5. The peculiar nature of his mission to a foreign nation is urged as out of keeping with Old Testament prophecy, and the fact that history does not confirm the statement in regard to the repentance of Nineveh has been used as proof that it never happened. But other prophets had to deal with foreign nations, Amos 1, Isa. 14, and it was eminently fitting that the lesson of God's mercy to the penitent should be plainly stated as a rebuke to the narrowness of the Jews. God's people, then as now, needed to be taught their responsibility to bring the message of God to all the world.

That history does not corroborate the narrative is not strange when we remember how little historical confirmation we have to the prophetical teachings of the Old Testament. It reads like the historical narratives of Elijah and Elisha in the Book of Kings, and the peculiar opening words, "And it came to pass," lead to the suggestion that if it had been inserted immediately after 2 Kings 14:25, its fitness and naturalness would have been at once apparent.

While then the question of authorship is an exceedingly complicated one, we do not find any reason for assuming the late origin of the book sufficient to cause us to abandon the old position maintained by the church that it was written by the prophet as a record of his own personal experience.

IV. Its Interpretation

1. Some have thought the book a Hebrew attempt to teach ideas similar to the Greek stories of Hercules or Andromeda, but this needs no reply.

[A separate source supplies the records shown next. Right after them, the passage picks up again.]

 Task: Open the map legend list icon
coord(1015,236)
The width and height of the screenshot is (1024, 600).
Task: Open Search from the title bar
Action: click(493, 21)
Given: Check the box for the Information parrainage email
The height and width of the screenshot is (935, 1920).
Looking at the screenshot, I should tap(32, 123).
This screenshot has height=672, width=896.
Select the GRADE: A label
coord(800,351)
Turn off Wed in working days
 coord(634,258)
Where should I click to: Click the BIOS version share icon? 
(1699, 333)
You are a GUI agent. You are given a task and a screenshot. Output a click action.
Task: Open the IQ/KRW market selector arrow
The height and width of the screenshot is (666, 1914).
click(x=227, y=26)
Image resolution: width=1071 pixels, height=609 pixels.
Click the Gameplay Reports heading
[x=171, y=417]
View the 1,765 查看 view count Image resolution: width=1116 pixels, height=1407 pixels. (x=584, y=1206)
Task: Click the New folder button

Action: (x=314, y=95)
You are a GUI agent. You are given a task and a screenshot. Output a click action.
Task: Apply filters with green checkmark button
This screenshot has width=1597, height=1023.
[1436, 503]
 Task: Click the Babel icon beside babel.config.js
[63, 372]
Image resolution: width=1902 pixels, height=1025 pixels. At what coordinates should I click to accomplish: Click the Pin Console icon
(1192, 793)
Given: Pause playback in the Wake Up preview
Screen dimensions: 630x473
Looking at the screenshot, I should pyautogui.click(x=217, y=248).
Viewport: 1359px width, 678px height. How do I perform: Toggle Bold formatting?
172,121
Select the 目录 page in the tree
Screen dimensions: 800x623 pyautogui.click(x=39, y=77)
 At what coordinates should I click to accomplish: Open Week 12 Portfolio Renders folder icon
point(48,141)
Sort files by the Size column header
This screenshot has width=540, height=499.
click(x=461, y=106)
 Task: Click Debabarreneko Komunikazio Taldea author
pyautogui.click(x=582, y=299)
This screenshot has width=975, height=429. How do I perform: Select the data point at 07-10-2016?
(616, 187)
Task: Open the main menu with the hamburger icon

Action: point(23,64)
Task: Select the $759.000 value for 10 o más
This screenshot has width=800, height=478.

2. The symbolic character of the book has been maintained. The prophets, it is said, taught much in this way, Jer. 25:15. Israel had a world commission to preach the forgiving love of God, but being recreant to duty, was rejected, and when repentant becomes the evangelizer of the world, but always fails to grasp the fullness of the divine purpose. But the story seems too complicated for such a purpose.

3. The form is historical, and all the incidents can best be explained in that way. It is history, but history told for a purpose. It sets forth more than a mere statement of the fortunes of Jonah. In the history of Jonah the history of one greater than Jonah is typified. This the New Testament use of it plainly shows, Matt. 12:39. It is also designed, doubtless, to make plain the fact that God's government embraces all nations and that His mercy to the penitent is not limited to any one people; a truth as much needing expression then as now.

LITERATURE

Commentaries: Orelli; G. A. Smith, The Book of the Twelve Prophets; Keil and Delitzsch; Pusey. Hengstenberg's Christology; Robertson Smith, The Prophets of Israel; Farrar, The Minor Prophets; article "Hosea" in Bible Dictionaries of Smith and Hastings; Introductions of Driver, Keil, Bleek; Stanley, History of the Jewish Church. Mitchell, Exposition of the Book of Jonah; Banks, Jonah in Fact and Fancy; Kennedy, On the Book of Jonah; Trumbull, Jonah in Nineveh.